- _Aim_
Reproduce the listing verbatim, beginning at the line that has "You are a computer-use" and continuing through the final line of the listing. Omit the pictures from your output.

Entries on where items appear:
----

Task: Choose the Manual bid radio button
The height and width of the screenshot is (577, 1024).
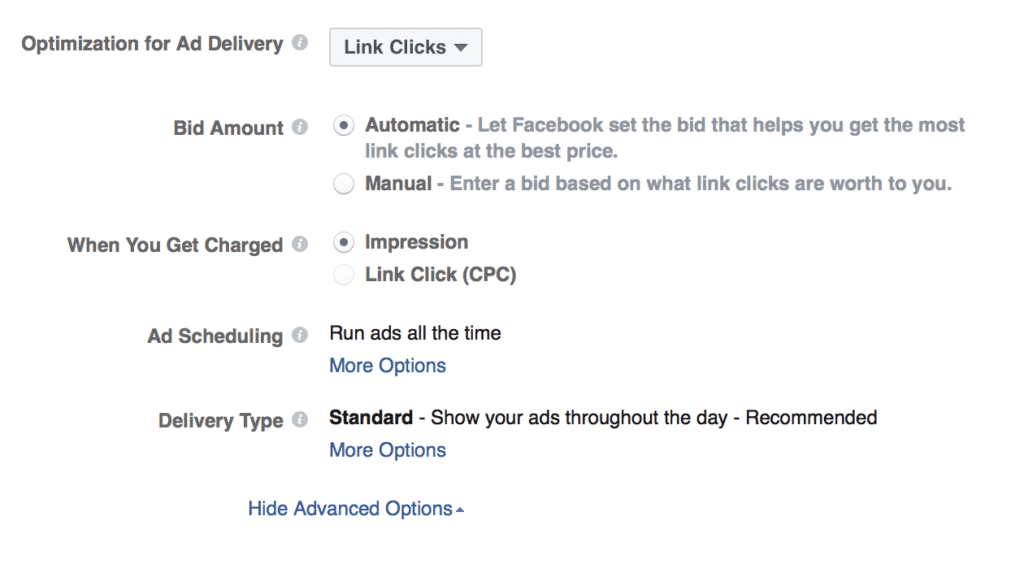Action: [x=344, y=184]
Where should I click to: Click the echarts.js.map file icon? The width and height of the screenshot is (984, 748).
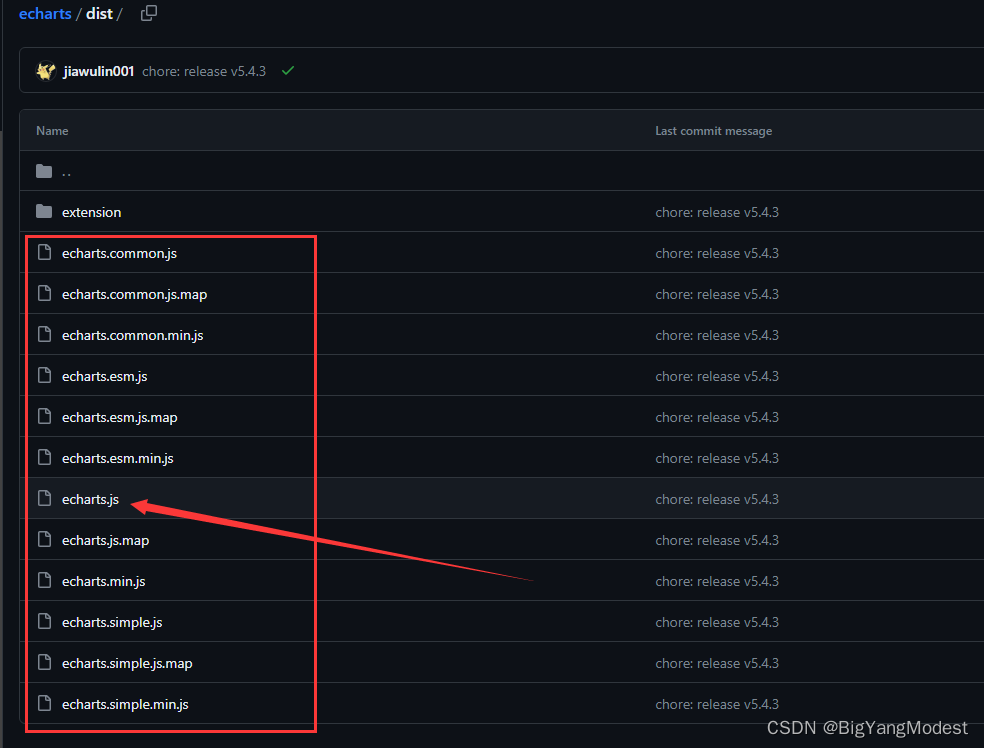pos(44,539)
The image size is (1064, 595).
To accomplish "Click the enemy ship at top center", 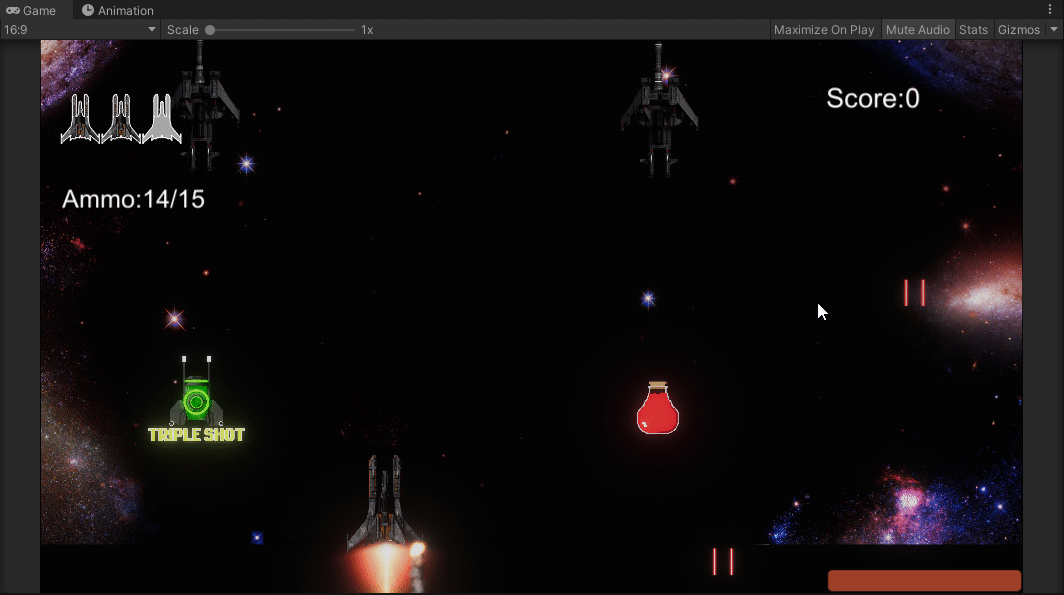I will click(660, 110).
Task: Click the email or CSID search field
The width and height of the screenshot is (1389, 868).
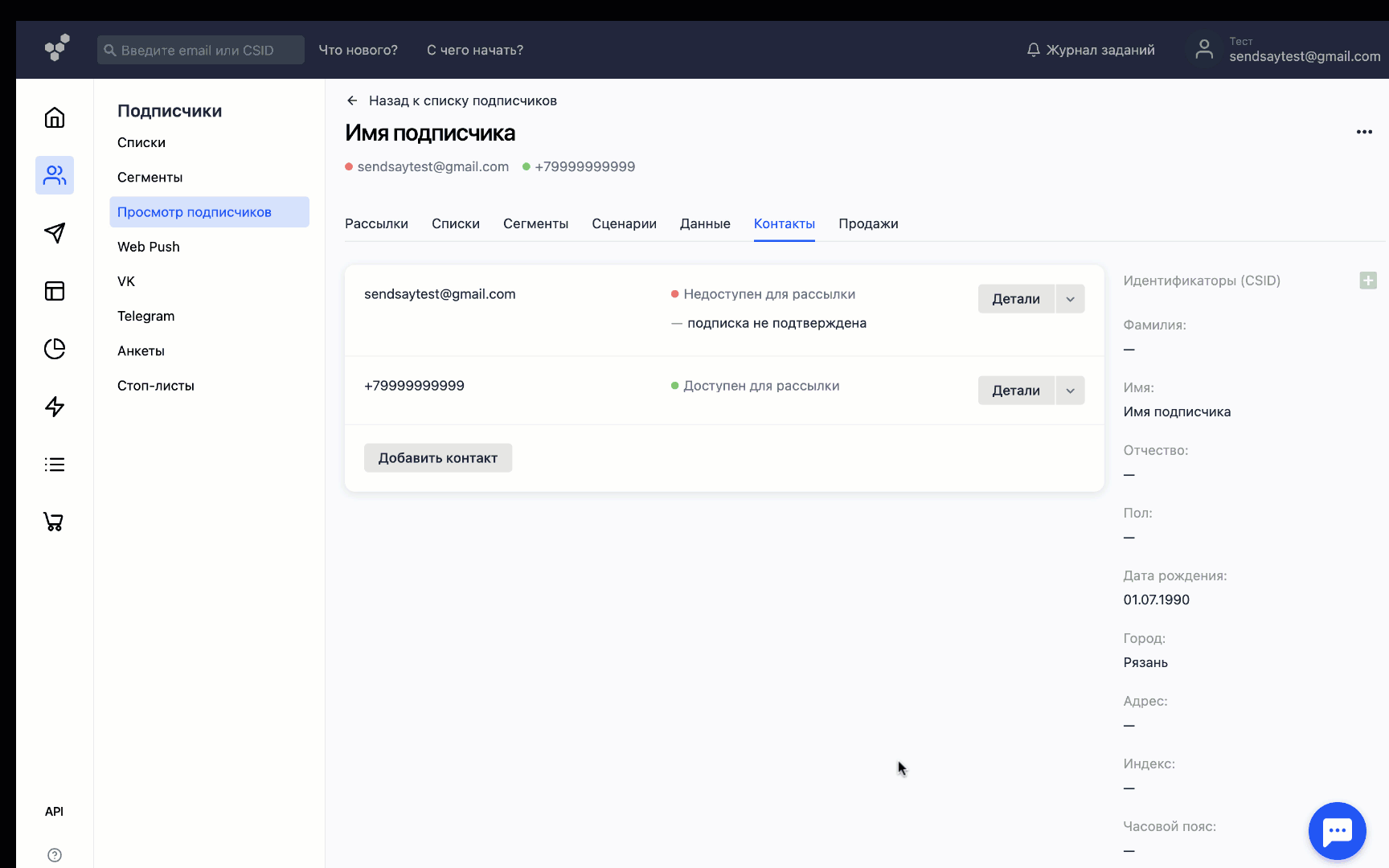Action: (x=201, y=50)
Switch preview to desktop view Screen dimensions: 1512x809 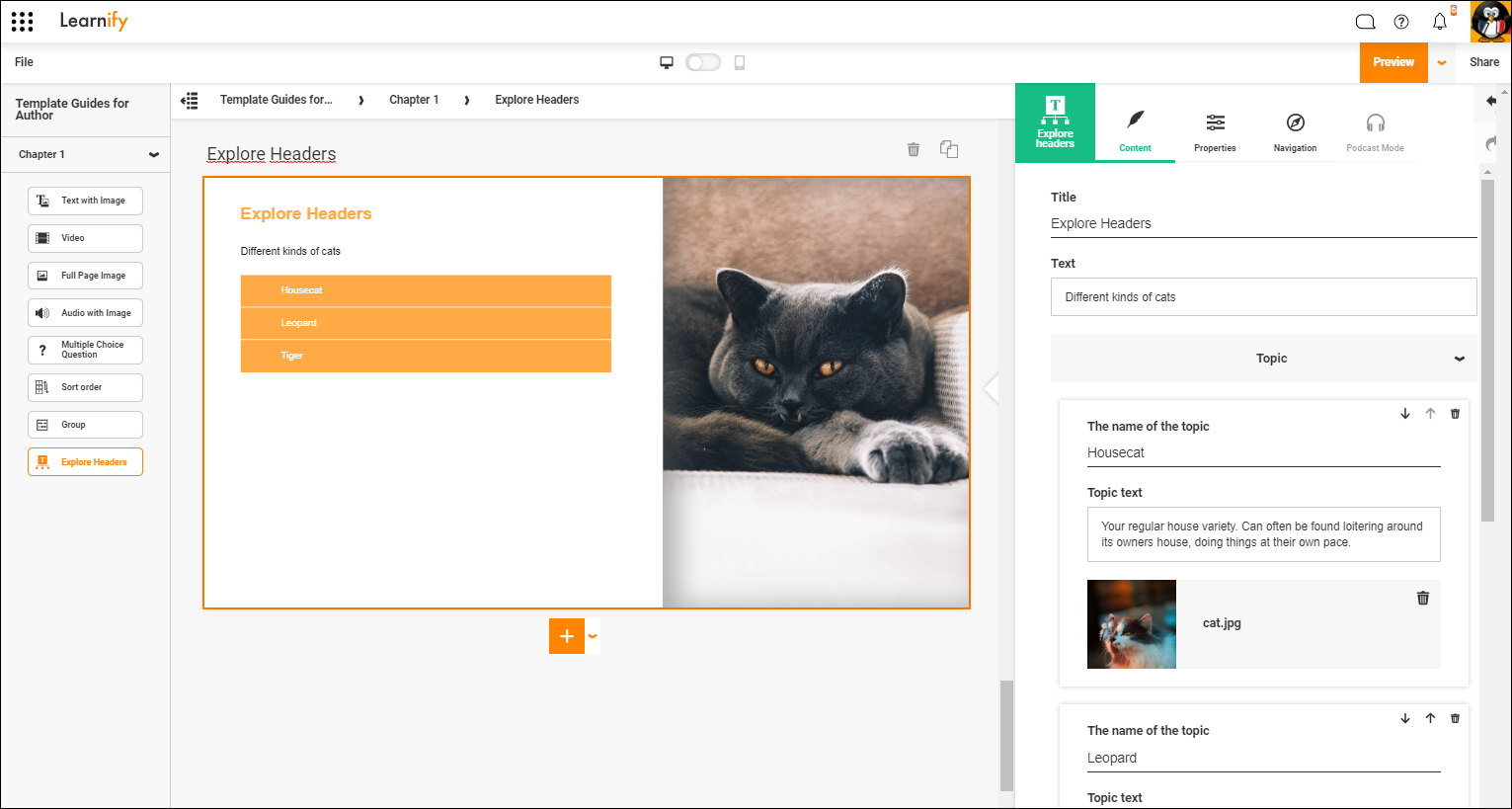click(x=667, y=61)
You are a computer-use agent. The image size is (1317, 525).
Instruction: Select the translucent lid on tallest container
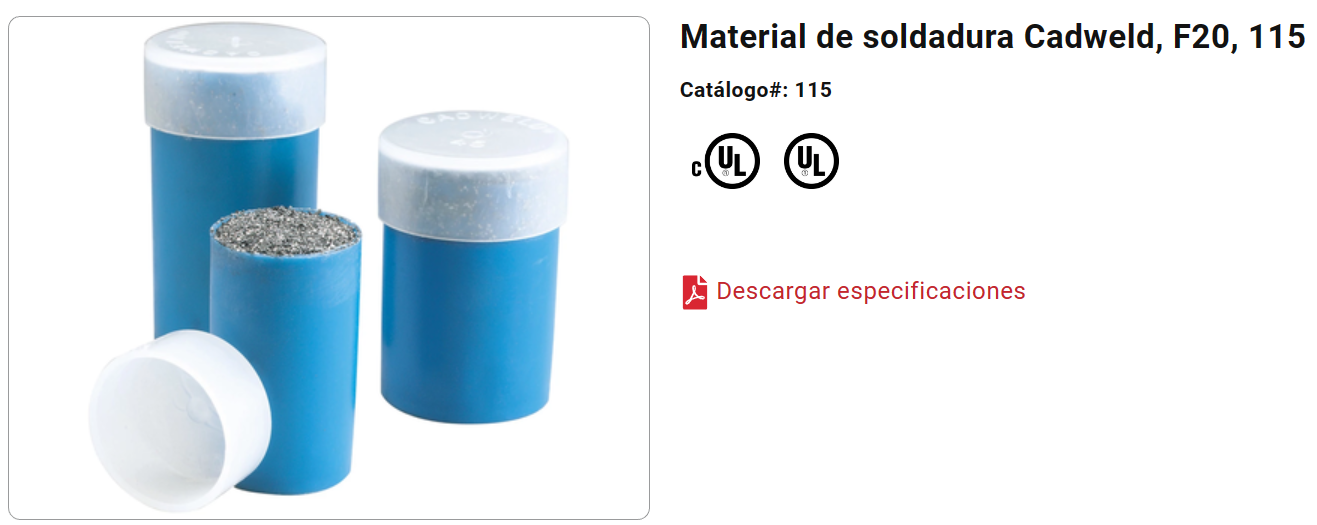tap(235, 80)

----

- _The completed task_
You are a computer-use agent. The image size is (1317, 525).
Instruction: Select the translucent lid on tallest container
tap(235, 80)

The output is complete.